New Delhi: A survey 'Public Ki Awaaz Poll' conducted by location-based social networking app "Public" to examine the extent of vaccine hesitancy showed that 72 per cent of respondents think that Indian Covid vaccines are safe & effective against the coronavirus.
Also, in the poll which garnered a total of 9,14,164 responses, 60 per cent of the respondents believe that Indian vaccines are at par with foreign Covid-19 vaccines.
According to the survey, 8.8 per cent of the respondents expressed hesitation in getting vaccinated against the virus.

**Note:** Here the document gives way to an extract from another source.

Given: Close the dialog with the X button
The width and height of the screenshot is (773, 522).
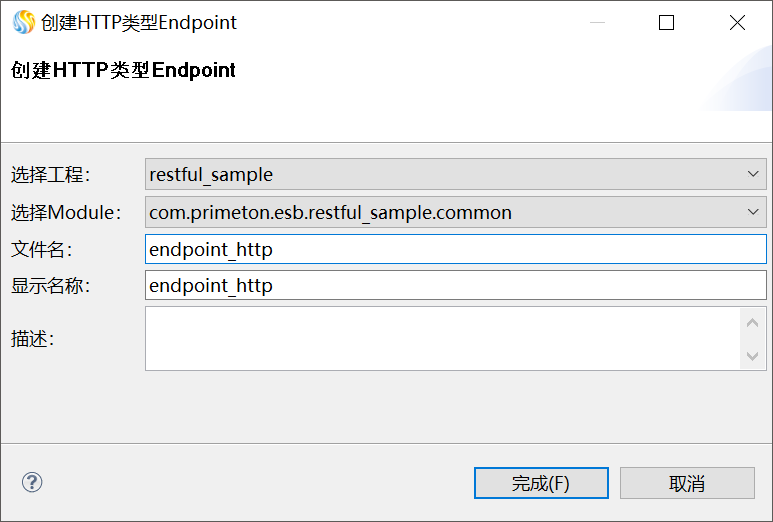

As per the aggregate estimates, a large chunk of respondents considers it safe to take the vaccine. Around 72 per cent strongly agree that the vaccines are safe & effective and over a majority of 60 per cent of respondents believe that Indian vaccines are at par with foreign Covid-19 vaccines.
Around 25 per cent of the respondents said that they've already been vaccinated with both doses.
Although the majority of respondents favoured vaccines, the survey showed that 18 per cent of the respondents still haven't received even a single dose while 8.8 per cent were not sure of getting vaccines. A meagre 4 per cent strongly expressed their mistrust against the vaccines.
The potential risk of side effects was the most cited reason of about 34 per cent for not administering the vaccines. As per the findings, other factors that lead to vaccine hesitancy are lack of trust for 20 per cent, health concerns for 14 per cent and never having taken any vaccine for 11 per cent.
According to the poll, both community and institutional encouragement are essential in this regard. 24 per cent of the respondents said that their confidence in the efficacy of vaccines is based on the recommendations of friends and family, while 25 per cent said that they'll go by the word of healthcare experts.
The vitality of information is indicated in the responses of the participants as 23 per cent hold the view that access to more information on the vaccines can help shore up confidence.
On the question of 'getting information and updates on the vaccines', a whopping majority of 59 per cent of respondents marked media as an important source, whereas 15 per cent rely on government ads.
Around 13 per cent of the respondents said that they depend on friends and family, while 11 per cent cited other sources as means of obtaining information.